EXERCISE REQUIREMENTS → Return, word for word, the lines of the listing below from the one with "Given: Open the Favorites star icon" through the one with "has width=1358, height=689.", and no other lines.

RECORDS TO USE →

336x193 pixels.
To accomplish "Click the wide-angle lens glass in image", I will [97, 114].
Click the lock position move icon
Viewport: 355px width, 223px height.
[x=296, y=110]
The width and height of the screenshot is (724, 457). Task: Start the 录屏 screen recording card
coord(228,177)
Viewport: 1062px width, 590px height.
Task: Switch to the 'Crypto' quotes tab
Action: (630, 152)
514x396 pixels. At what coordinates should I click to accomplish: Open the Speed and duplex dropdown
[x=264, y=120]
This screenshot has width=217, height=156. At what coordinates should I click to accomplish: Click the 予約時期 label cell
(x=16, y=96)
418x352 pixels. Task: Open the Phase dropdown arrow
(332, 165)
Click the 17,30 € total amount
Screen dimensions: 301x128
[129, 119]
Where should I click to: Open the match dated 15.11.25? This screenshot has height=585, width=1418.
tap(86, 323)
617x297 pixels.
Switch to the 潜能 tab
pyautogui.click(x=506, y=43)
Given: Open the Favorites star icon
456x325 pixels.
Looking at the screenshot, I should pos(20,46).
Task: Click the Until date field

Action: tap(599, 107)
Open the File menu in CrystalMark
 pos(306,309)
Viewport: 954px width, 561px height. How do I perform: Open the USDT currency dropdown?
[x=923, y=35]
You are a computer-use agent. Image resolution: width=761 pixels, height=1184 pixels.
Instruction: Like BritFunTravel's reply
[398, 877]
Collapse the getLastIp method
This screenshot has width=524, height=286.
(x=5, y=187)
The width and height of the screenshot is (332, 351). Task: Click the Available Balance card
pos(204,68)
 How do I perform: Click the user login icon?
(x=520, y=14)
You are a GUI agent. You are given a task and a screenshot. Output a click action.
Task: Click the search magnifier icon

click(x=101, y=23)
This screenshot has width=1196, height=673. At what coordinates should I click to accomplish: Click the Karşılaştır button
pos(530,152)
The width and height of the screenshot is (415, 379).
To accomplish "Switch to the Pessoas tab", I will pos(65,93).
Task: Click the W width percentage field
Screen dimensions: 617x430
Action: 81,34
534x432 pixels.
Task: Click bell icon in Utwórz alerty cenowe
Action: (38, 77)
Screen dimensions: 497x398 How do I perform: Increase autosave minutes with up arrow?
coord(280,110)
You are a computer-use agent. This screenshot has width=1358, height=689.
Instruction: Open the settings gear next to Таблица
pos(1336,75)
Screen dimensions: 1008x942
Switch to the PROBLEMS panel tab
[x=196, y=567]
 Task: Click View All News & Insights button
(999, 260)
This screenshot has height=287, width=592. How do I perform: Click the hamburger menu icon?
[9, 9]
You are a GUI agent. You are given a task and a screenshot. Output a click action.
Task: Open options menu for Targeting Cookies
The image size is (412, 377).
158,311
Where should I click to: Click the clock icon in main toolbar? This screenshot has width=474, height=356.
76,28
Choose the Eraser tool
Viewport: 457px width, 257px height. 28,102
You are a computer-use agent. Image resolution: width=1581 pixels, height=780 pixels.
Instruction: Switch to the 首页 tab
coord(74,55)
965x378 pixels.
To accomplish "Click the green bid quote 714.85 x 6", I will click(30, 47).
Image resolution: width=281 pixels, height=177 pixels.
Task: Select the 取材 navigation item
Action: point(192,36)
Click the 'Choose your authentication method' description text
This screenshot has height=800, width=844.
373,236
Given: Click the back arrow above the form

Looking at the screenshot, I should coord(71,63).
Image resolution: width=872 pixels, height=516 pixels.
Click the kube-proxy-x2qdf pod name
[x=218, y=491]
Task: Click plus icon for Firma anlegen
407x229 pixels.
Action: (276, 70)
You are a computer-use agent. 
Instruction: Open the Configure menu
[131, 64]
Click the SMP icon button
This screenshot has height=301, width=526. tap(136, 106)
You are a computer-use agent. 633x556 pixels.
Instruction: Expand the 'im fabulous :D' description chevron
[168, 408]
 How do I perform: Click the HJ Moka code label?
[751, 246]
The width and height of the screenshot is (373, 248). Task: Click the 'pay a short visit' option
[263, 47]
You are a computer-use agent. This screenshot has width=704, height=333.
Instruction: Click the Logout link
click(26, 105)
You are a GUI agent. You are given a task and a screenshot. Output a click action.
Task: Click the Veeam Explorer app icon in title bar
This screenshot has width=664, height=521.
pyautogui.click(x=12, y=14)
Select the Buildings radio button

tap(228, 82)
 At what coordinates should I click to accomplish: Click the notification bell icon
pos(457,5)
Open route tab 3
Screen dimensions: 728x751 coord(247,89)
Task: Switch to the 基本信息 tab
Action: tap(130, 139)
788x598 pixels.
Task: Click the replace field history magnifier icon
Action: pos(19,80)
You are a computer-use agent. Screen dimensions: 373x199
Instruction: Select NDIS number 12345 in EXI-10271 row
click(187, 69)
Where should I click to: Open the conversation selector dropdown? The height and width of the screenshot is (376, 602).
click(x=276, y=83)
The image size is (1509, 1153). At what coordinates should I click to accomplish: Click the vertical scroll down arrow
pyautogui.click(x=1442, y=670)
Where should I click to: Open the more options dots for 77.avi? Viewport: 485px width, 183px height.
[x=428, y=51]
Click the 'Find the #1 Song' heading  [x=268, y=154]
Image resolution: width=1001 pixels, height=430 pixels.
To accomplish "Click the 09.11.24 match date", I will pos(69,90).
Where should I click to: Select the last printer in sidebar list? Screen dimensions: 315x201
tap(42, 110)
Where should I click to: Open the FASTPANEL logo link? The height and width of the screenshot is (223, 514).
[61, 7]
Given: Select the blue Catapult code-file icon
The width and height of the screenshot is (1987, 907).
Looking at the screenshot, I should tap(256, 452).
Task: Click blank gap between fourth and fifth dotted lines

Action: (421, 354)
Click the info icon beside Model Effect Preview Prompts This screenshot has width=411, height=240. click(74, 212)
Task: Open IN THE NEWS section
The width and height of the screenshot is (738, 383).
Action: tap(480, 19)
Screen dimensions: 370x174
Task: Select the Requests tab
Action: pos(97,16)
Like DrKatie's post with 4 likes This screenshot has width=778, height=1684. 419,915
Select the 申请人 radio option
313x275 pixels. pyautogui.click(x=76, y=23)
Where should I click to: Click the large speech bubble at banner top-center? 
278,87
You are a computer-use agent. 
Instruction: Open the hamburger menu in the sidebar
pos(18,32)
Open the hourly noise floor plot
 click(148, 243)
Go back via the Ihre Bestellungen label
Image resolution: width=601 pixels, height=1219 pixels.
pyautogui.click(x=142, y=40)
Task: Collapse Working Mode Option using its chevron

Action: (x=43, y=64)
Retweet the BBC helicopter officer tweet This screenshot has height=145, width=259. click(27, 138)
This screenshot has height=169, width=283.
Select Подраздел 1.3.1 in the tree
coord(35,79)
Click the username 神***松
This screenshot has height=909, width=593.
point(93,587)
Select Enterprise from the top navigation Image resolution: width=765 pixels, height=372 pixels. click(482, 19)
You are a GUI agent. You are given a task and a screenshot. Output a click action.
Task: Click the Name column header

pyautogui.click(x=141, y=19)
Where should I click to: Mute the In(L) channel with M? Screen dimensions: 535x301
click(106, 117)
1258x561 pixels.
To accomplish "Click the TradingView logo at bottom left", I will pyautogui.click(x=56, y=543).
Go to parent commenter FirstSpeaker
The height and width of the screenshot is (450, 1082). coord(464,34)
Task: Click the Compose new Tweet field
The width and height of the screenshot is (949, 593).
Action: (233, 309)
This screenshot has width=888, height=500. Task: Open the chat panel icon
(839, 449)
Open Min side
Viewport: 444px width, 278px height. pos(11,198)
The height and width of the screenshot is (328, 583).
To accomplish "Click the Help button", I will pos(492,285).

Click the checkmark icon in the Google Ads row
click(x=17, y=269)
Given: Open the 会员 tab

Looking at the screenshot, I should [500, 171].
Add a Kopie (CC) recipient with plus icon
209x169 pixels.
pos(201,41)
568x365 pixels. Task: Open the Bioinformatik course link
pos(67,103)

ANSWER SECTION →
Given: Open the Favorites star icon
456x325 pixels.
Looking at the screenshot, I should pos(20,46).
Task: Click the Until date field

Action: tap(599, 107)
Open the File menu in CrystalMark
 pos(306,309)
Viewport: 954px width, 561px height. How do I perform: Open the USDT currency dropdown?
[x=923, y=35]
You are a computer-use agent. Image resolution: width=761 pixels, height=1184 pixels.
Instruction: Like BritFunTravel's reply
[398, 877]
Collapse the getLastIp method
This screenshot has width=524, height=286.
(x=5, y=187)
The width and height of the screenshot is (332, 351). Task: Click the Available Balance card
pos(204,68)
 How do I perform: Click the user login icon?
(x=520, y=14)
You are a GUI agent. You are given a task and a screenshot. Output a click action.
Task: Click the search magnifier icon

click(x=101, y=23)
This screenshot has width=1196, height=673. At what coordinates should I click to accomplish: Click the Karşılaştır button
pos(530,152)
The width and height of the screenshot is (415, 379).
To accomplish "Switch to the Pessoas tab", I will pos(65,93).
Task: Click the W width percentage field
Screen dimensions: 617x430
Action: 81,34
534x432 pixels.
Task: Click bell icon in Utwórz alerty cenowe
Action: (38, 77)
Screen dimensions: 497x398 How do I perform: Increase autosave minutes with up arrow?
coord(280,110)
You are a computer-use agent. This screenshot has width=1358, height=689.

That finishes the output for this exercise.